#### [Given task]
Render everything in the listing from the line containing "Given: Click the star rating icons" down to the line containing "Looking at the screenshot, I should point(110,78).", both included, as a JSON list of strings, one string per line, with blank lines omitted. Leave the pictures out.

#### [Information given]
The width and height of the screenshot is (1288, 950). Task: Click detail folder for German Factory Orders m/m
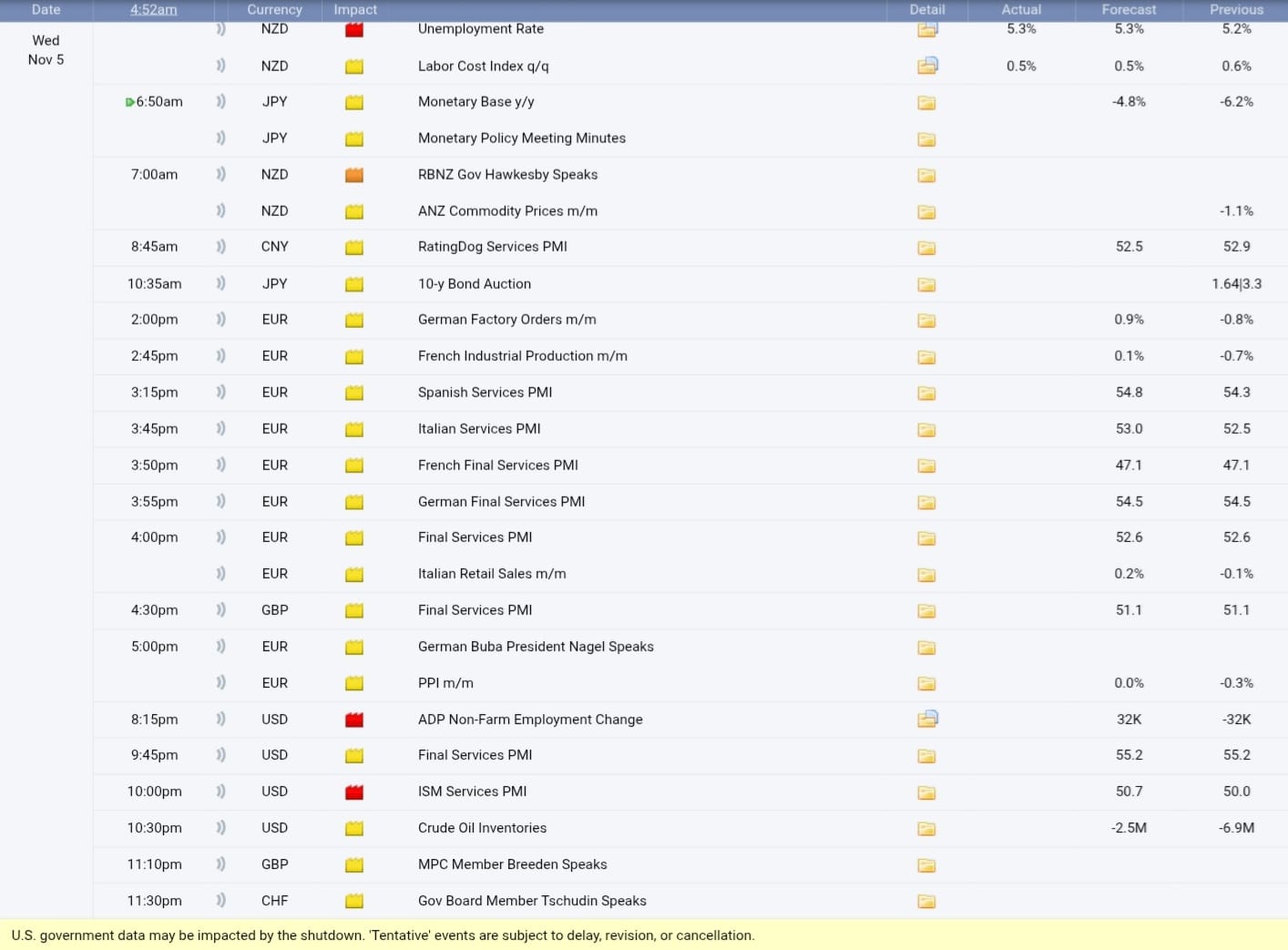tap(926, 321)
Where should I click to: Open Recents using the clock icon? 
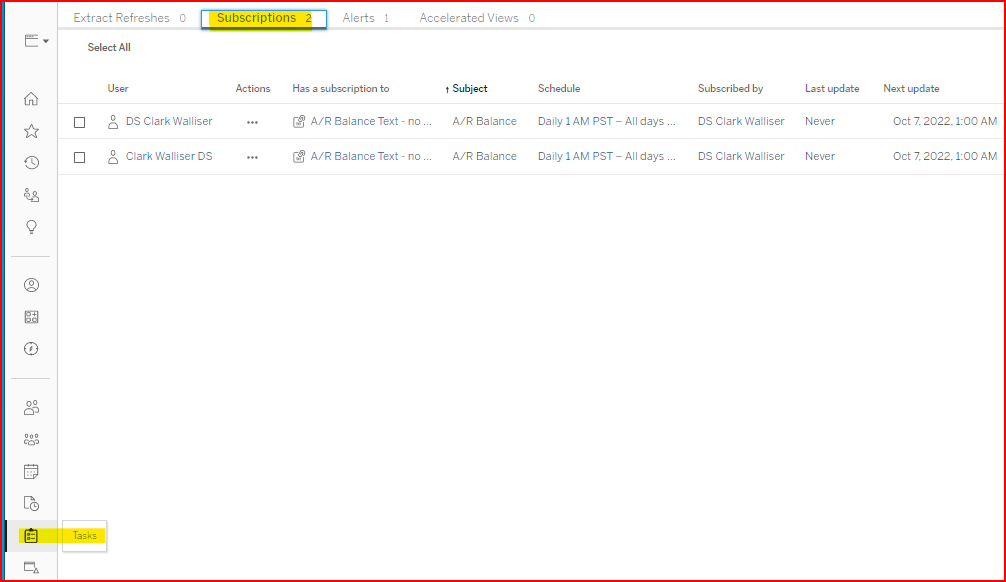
--
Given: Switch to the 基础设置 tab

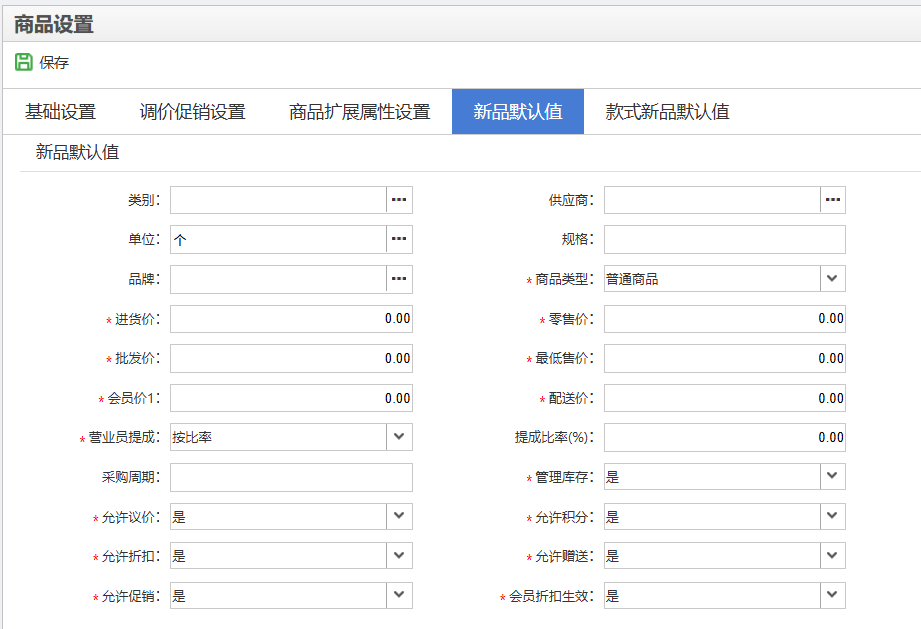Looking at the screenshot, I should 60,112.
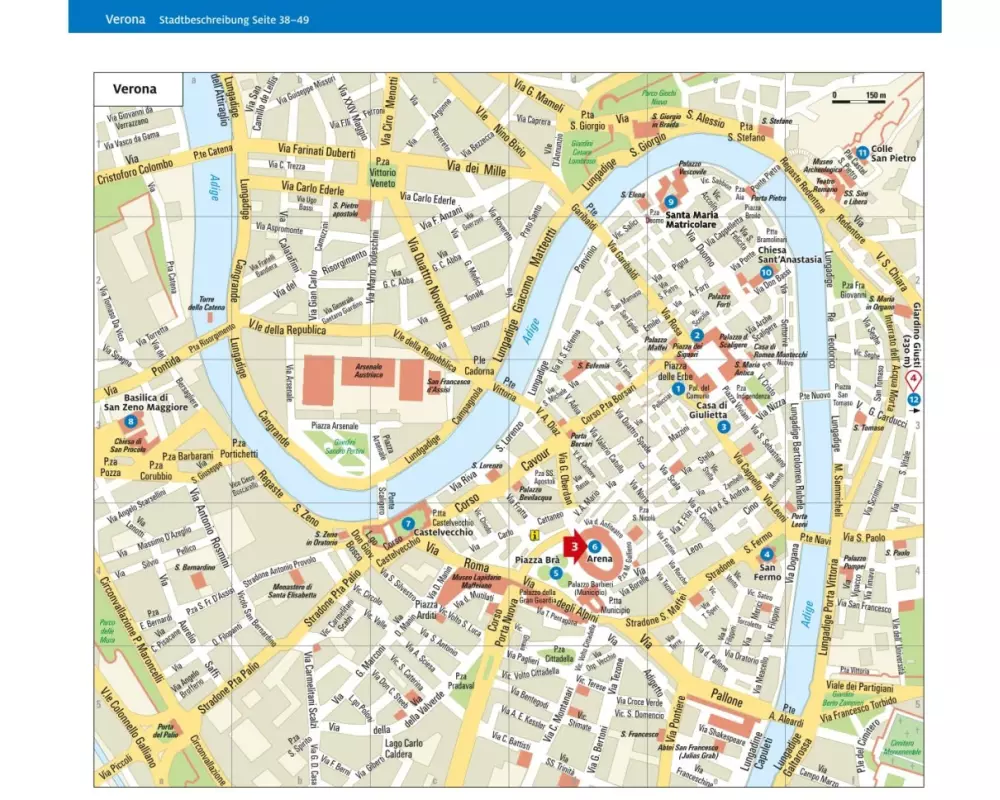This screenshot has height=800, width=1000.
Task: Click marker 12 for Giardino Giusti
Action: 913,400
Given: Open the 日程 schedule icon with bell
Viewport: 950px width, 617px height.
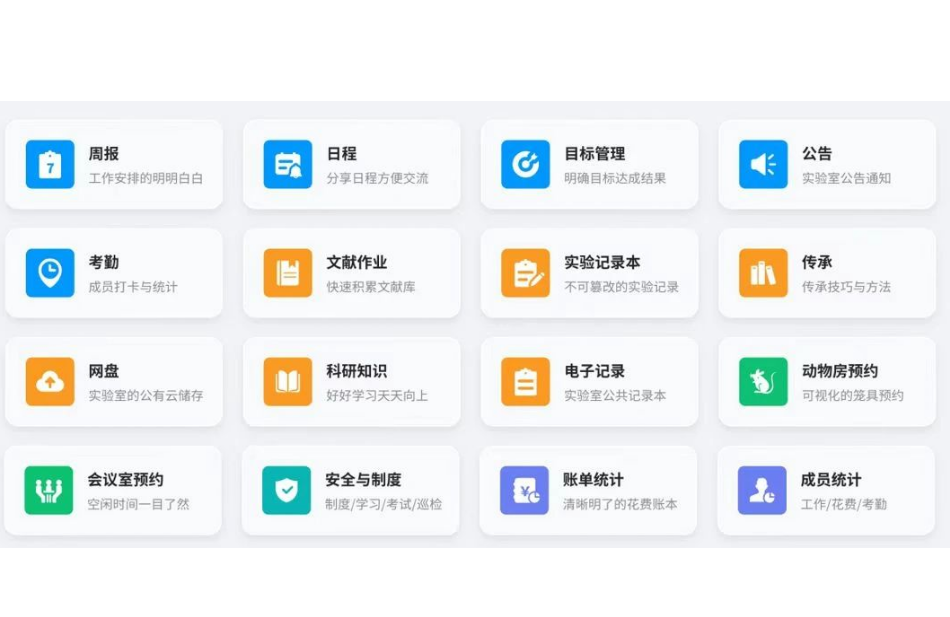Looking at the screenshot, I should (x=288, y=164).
* * *
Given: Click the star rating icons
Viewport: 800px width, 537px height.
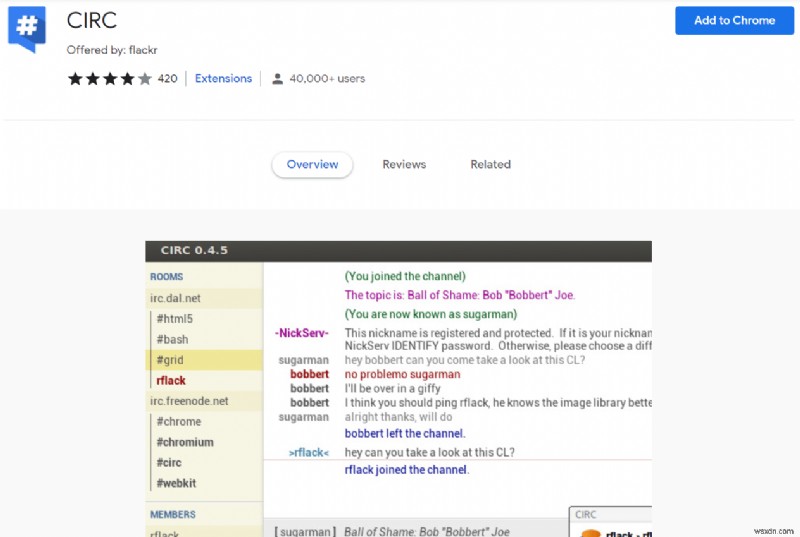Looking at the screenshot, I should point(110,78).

#### [Solved exercise]
[
  "Given: Click the star rating icons",
  "Viewport: 800px width, 537px height.",
  "Looking at the screenshot, I should point(110,78)."
]